**CONSEGNA**
Ricopia dall'elenco qui sotto, senza alcuna modifica, tutto ciò che va dalla riga contenente "Given: Pick the UI默认颜色 color swatch" fino alla riga contenente "Looking at the", entrambe comprese. Nella risposta tralascia le immagini.

━━ MATERIALE FORNITO

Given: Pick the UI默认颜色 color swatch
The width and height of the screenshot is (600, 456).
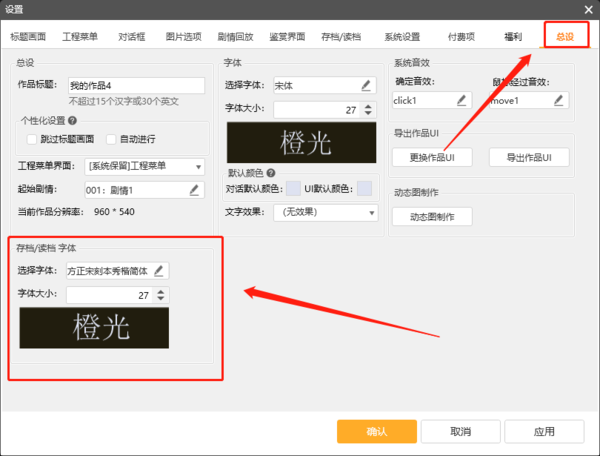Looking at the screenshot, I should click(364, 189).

━━━━
━━ MATERIALE FORNITO

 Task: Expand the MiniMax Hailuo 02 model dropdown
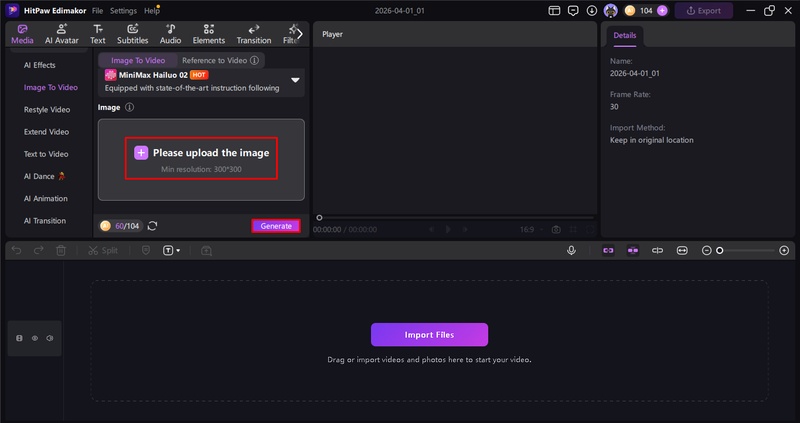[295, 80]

━━━━

**SOLUZIONE SVOLTA**
Given: Pick the UI默认颜色 color swatch
The width and height of the screenshot is (600, 456).
Looking at the screenshot, I should click(364, 189).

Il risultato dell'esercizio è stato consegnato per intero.